In some types of cancers such as breast cancer and prostate cancer, the cancer cells depend on hormones to multiply; these types of cancers are called hormone-dependent cancers. Therefore, to stop the proliferation of the cancerous cells, your doctor may recommend you take drugs capable of blocking hormonal stimulation. Along with chemotherapy or radiotherapy, hormone therapy (HT) is commonly used to fight breast cancer; results vary from one patient to another. In general, hormone therapy is less toxic, and causes fewer side effects than chemotherapy.
However, this therapy cannot be used in all types of breast cancer. Some young and pre-menopause women sometimes have cancers that are not hormone receptors; the cancer cells are not sensitive to hormone therapy.
In the treatment of breast cancer, hormone therapy may include two groups of drugs: selective estrogen receptor modulators (SERMs) and aromatase inhibitors.
Selective estrogen receptor modulators (SERMs): this class of drugs acts by blocking the action of estrogen in breast tissue, thus preventing breast cancer cells to multiply. These drugs act like estrogen on some cells (by stimulating the estrogen receptors), while blocking the effects of estrogen on other cells (by inhibiting the estrogen receptor). SERM has a preventive and curative effect against breast cancer; it kills cancer cells and reverses the growth of the tumor.

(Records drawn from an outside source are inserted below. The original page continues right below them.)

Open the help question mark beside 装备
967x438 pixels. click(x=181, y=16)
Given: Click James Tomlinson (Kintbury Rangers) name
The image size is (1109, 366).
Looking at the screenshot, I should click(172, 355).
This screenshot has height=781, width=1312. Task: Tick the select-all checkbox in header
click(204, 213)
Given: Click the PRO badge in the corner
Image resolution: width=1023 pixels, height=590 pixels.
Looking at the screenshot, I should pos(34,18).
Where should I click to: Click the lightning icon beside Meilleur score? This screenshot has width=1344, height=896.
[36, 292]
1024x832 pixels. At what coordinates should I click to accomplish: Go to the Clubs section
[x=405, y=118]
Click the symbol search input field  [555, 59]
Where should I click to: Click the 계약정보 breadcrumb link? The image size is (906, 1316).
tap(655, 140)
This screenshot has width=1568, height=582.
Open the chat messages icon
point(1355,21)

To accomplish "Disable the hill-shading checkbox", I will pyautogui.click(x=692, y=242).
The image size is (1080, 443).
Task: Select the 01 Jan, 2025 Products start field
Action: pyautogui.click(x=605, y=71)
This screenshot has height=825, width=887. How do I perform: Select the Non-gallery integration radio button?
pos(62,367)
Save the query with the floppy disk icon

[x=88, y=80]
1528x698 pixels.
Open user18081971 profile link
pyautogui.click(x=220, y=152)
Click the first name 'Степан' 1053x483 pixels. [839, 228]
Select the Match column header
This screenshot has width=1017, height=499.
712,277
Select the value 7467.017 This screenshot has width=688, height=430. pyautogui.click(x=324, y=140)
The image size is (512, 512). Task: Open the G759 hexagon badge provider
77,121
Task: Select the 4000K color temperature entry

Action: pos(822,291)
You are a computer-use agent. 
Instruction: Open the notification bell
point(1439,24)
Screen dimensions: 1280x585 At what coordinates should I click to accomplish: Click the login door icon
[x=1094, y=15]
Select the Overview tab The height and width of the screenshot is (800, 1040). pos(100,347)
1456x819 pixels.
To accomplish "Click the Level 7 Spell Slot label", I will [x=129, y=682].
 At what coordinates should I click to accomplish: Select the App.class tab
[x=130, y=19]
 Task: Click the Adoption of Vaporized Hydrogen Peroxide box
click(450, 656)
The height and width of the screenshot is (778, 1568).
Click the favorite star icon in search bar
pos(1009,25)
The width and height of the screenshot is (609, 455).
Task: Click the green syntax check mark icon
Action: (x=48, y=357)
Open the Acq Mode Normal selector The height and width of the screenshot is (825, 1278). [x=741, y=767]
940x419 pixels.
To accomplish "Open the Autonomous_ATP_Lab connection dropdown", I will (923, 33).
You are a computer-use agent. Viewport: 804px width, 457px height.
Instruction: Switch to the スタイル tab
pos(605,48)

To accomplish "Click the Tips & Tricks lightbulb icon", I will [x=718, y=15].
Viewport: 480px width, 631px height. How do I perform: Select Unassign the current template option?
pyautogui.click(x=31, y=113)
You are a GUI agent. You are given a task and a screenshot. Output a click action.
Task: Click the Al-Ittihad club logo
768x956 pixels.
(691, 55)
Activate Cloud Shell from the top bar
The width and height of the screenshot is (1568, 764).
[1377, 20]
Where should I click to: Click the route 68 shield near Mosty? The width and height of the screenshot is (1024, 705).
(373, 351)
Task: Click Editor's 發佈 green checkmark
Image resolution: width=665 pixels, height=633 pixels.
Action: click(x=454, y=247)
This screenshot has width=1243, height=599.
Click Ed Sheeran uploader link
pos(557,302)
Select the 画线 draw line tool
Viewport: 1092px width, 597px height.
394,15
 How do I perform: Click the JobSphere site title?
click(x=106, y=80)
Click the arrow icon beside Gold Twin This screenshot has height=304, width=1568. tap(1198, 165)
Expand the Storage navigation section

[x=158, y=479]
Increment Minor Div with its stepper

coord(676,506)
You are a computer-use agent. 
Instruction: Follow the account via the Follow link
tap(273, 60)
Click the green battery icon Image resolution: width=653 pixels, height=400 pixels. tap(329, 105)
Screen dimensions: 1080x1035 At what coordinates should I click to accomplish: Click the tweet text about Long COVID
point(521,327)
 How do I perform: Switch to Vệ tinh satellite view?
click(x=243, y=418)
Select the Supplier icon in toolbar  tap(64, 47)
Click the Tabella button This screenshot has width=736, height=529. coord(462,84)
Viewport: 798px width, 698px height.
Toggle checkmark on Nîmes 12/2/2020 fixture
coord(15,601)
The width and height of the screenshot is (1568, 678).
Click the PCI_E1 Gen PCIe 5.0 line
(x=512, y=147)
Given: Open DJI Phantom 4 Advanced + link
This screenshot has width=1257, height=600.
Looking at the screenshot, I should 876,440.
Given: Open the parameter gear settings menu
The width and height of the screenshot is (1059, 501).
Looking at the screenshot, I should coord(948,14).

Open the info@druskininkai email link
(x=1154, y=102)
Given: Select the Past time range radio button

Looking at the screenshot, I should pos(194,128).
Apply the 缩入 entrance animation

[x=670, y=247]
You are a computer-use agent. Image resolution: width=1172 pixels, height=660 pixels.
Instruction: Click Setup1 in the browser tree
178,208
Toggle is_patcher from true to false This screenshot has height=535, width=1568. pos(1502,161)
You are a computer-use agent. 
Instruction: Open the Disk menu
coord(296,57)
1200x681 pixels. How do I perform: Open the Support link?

Tamoxifen is one of the SERM which has revolutionized the hormonal treatment of breast cancer. It can be used in the prevention and treatment of breast cancer. Raloxifene is another SERM drug group and has characteristics similar to tamoxifen. However, it has a half-life much shorter than tamoxifen and should be used in higher dose.
Some side effects of s elective estrogen receptor modulators may include: n ight sweats; water retention; weight loss; irregular menstrual periods; hot flashes; or/andvaginal itching, discharge or dryness.
Older women may experience serious complications such as bone pain, back pain, headaches, cough, high cholesterol, blood clots, or endometrial cancer.
Aromatase inhibitors: aromatase inhibitors are a recent class of drugs used in hormone therapy to treat breast cancer in menopausal women. They act by reducing estrogen levels in the blood of postmenopausal women. They inhibit or inactivate aromatase, an enzyme responsible for the synthesis of estrogens from androgens of adrenal origin. Unlike tamoxifen, users of aromatase inhibitors may experience one negative effect, increased risk of osteoporosis; they generally are well tolerated by most women. The most common aromatase inhibitors are anastrozole (Arimidex), letrozole (Femara) and exemestane (Aromasin).